**Data extract**
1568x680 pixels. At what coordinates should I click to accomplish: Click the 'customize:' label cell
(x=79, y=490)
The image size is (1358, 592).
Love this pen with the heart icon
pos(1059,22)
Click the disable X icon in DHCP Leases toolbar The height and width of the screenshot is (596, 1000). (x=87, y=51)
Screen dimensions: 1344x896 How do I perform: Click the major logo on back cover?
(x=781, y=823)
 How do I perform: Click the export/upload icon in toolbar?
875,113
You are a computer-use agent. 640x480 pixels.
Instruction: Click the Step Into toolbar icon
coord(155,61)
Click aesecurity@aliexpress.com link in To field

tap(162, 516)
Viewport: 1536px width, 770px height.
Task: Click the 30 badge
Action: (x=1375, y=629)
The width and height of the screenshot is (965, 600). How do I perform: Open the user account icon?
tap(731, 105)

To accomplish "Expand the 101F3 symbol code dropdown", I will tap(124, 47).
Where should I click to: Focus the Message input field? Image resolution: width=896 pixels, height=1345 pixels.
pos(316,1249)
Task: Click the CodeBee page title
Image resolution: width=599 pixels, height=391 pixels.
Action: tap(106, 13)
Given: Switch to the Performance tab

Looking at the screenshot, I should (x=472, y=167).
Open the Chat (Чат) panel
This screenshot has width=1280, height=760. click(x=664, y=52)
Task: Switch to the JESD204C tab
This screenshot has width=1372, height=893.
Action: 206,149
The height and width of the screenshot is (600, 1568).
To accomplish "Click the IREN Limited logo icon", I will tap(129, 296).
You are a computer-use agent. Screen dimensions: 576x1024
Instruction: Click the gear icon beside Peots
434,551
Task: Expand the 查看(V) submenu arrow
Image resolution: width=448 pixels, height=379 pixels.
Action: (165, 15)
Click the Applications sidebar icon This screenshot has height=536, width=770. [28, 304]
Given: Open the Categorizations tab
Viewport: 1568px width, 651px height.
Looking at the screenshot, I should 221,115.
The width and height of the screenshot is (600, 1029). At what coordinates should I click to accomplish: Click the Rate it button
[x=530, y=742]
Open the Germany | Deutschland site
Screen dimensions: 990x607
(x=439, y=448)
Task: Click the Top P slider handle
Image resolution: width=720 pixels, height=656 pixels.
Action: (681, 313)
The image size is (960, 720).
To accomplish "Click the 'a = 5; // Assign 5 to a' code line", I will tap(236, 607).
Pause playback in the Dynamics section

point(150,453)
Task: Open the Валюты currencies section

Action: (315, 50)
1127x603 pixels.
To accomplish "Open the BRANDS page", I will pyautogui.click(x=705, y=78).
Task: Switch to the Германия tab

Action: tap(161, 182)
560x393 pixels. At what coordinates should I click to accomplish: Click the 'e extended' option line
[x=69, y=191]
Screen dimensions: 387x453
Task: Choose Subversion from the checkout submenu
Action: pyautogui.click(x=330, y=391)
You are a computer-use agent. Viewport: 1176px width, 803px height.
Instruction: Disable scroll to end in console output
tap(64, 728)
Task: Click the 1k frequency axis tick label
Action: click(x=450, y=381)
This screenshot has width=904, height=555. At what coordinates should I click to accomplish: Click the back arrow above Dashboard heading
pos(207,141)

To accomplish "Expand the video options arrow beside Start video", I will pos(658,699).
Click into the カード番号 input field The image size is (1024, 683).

**Assignment**
Please copy each line from the material above in which the string "computer" appears.

**Answer for the task**
You are a computer-use agent. 640x480 pixels.
You are a computer-use agent. Screen dimensions: 576x1024
You are a computer-use agent. Viewport: 1176px width, 803px height.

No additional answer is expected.